The lyric "SpongeBob big guy pants okay" went viral online shortly after the song's release, with some people attaching the song via a quote tweet whenever someone includes "big guy" in a post. Mathew Rodriguez of Them wrote that the lyric was "so confident in its simplicity — and yet, confounding in its complexity", while Hess called it a "simple, yet effective line that [Ice Spice] chants like a political slogan" and a "poetic puzzle". For Vulture, Fran Hoepfner wrote that the lyric was "so poetic yet so simple" and "struck [her] to [her] core", but that the question of if it was "a 'good' lyric" was "complicated".

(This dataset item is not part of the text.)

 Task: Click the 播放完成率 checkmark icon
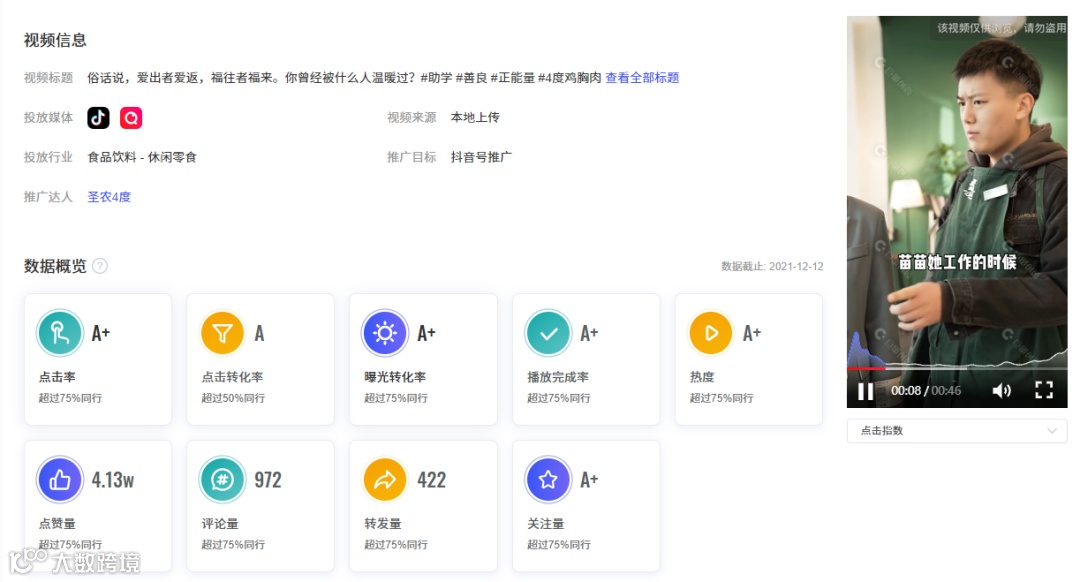(548, 333)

== Commercial performance ==
On January 3, 2026, "Big Guy" debuted on the US Hot R&B/Hip-Hop Songs chart, peaking at number 23 three weeks later. It remained on the chart for six weeks. On January 24, the same day of its peak, the song debuted at number 100 on the Billboard Hot 100, remaining there for one week. Internationally, "Big Guy" peaked at number 18 on the New Zealand Hot Singles chart, number 22 on the Australia Hip-Hop/R&B Singles chart, and number 79 on the singles chart of Israel. Additionally, "Big Guy" is certified Gold by Pro-Música Brasil for selling 20,000 units.

==Music video==
The music video was released on November 14, 2025. It depicts the rapper riding an underwater roller coaster, and also features her animated character and scenes from the film. Rodriguez called it "a fairly standard, if not somewhat lackluster, visual".

== Personnel ==
Credits are adapted from Tidal.

- Isis Gaston – vocals, writing
- Ephrem Lopez Jr. – writing, production
- Konstantin Pepelov (1keep) – production
- Steven Giron (Venny) – production
- Colin Leonard – mastering engineer
- Daylon "Slayron" Hammond – mixing engineer

==Charts==

Chart performance
| Chart (2025–2026) | Peak position |
|---|---|
| Australia Hip Hop/R&B (ARIA) | 22 |
| Israel (Mako Hitlist) | 79 |
| New Zealand Hot Singles (RMNZ) | 18 |
| UK Video Streaming (Official Charts) | 7 |
| US Billboard Hot 100 | 100 |
| US Hot R&B/Hip-Hop Songs (Billboard) | 23 |

==Certifications==

Certifications for "Big Guy"
| Region | Certification | Certified units/sales |
| Brazil (Pro-Música Brasil) | Gold | 20,000^{‡} |
^{‡} Sales+streaming figures based on certification alone.